An Albanian peasant born 1910 in Yugoslavia decided at twelve to respond to Christ by helping others. In 1937, with $2 in her pocket and the task of helping the poorest of the poor, she moved into the streets of Calcutta, India, after having taught there for a while.
Then she was a Roman Catholic sister, although she took off the nun's large habit and wore a blue-trimmed, white sari instead. She became Mother Teresa in a religious order that, at her death in 1997, had more than sixty schools, sixty dispensaries, seventy clinics, twenty orphanages, and 35 homes for the dying in 67 countries, including the United States, a nation that she noted, while visiting here, is so incredibly poor. An ordinary peasant used by God.
Just ordinary people, like us. That's all God has -- in ancient Corinth, Greece, or in our towns: Failures like us, doubters like us, spiritual orphans like us, sinners like us.

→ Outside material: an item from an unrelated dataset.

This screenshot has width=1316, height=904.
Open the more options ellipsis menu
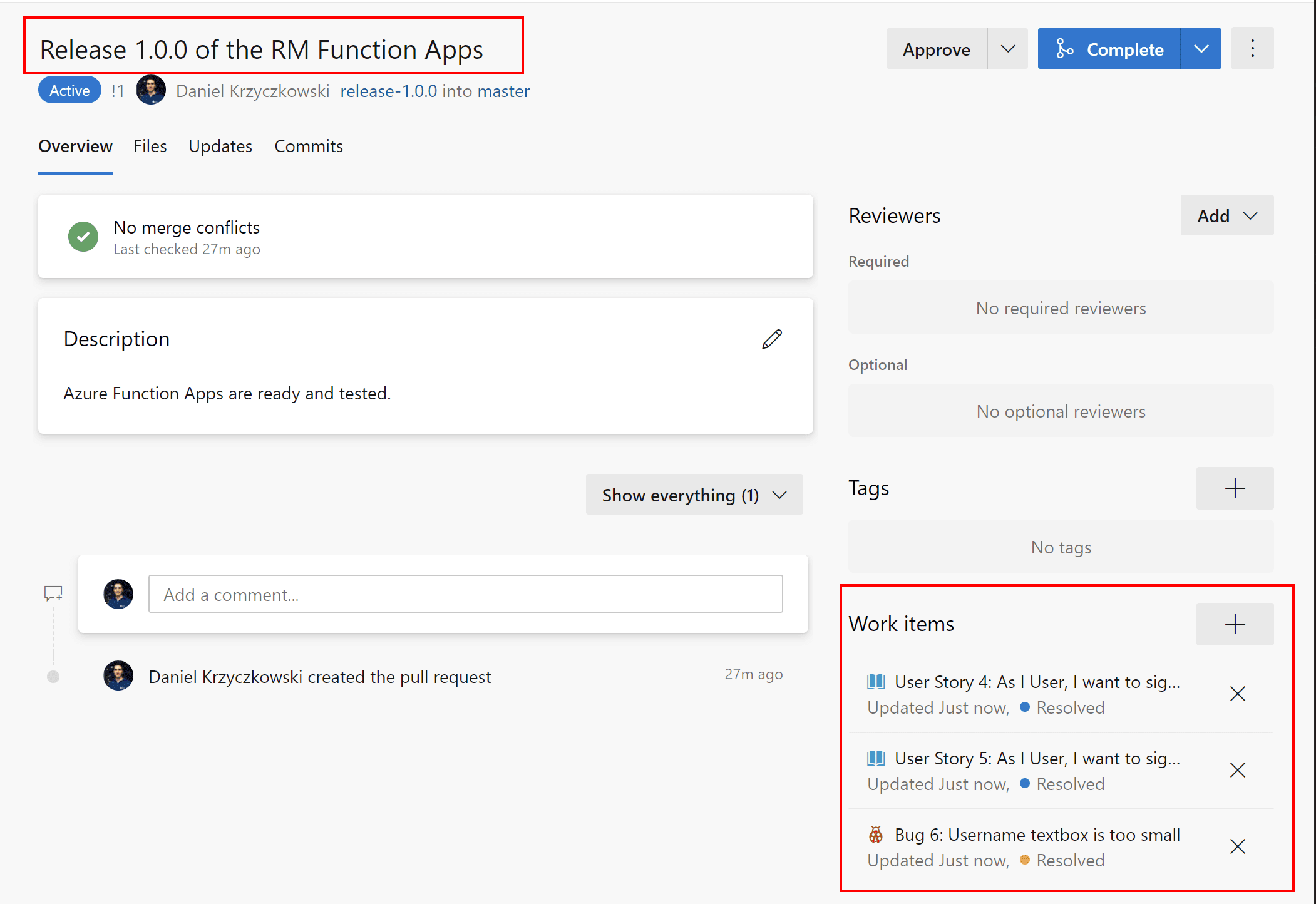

God is extraordinary, and God works miracles in the ordinary. No matter how strong the temptation for Christians to designate trained pastors as the people able to do the important, religious ministries, God uses real Christians, like those Christians sitting around you, to do God's extraordinary things. He uses real Christians, like those in Corinth or those in our congregation who repeat themselves constantly, or who always talk and never listen, or who unexpectedly flash hot or cold, or who seem in perpetual crisis. God doesn't have any other kind of people to use than ordinary people like us. But, oh what God can do through us! As Paul says it, "God chose what is foolish in the world to shame the wise; God chose what is weak in the world to shame the strong; God chose what is low and despised in the world ... to reduce to nothing things that are...."
Today as proof, again, that God is in our midst and that God turns the ordinary into extraordinary, we come to our Lord's table. No matter how ornate the tables that we celebrate this meal upon, Jesus used an ordinary table of his time. Here, at this table, we trust that God will again do the wildly out of the ordinary. Whether we are weak, ordinary, or even foolish, for us and for our salvation God turns this ordinary loaf and this ordinary cup into the living presence of our Lord Jesus Christ. When we receive here God's gracious gifts, we become the true humans, the real Christians, the genuine saints God created us to be. Then God does extraordinary things through ordinary people like us. Amen.